__Data extracts__.
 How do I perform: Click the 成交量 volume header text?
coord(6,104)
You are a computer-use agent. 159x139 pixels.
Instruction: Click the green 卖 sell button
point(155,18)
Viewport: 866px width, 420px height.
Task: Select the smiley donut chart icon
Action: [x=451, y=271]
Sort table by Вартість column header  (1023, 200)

==

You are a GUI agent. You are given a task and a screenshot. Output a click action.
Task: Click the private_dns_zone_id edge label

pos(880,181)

__Exercise prompt__.
Reproduce only the lines above, starting at the line with "Instruction: Click the green 卖 sell button" and ending at the line with "Sort table by", exactly as written.

__Exercise answer__.
Instruction: Click the green 卖 sell button
point(155,18)
Viewport: 866px width, 420px height.
Task: Select the smiley donut chart icon
Action: [x=451, y=271]
Sort table by Вартість column header  (1023, 200)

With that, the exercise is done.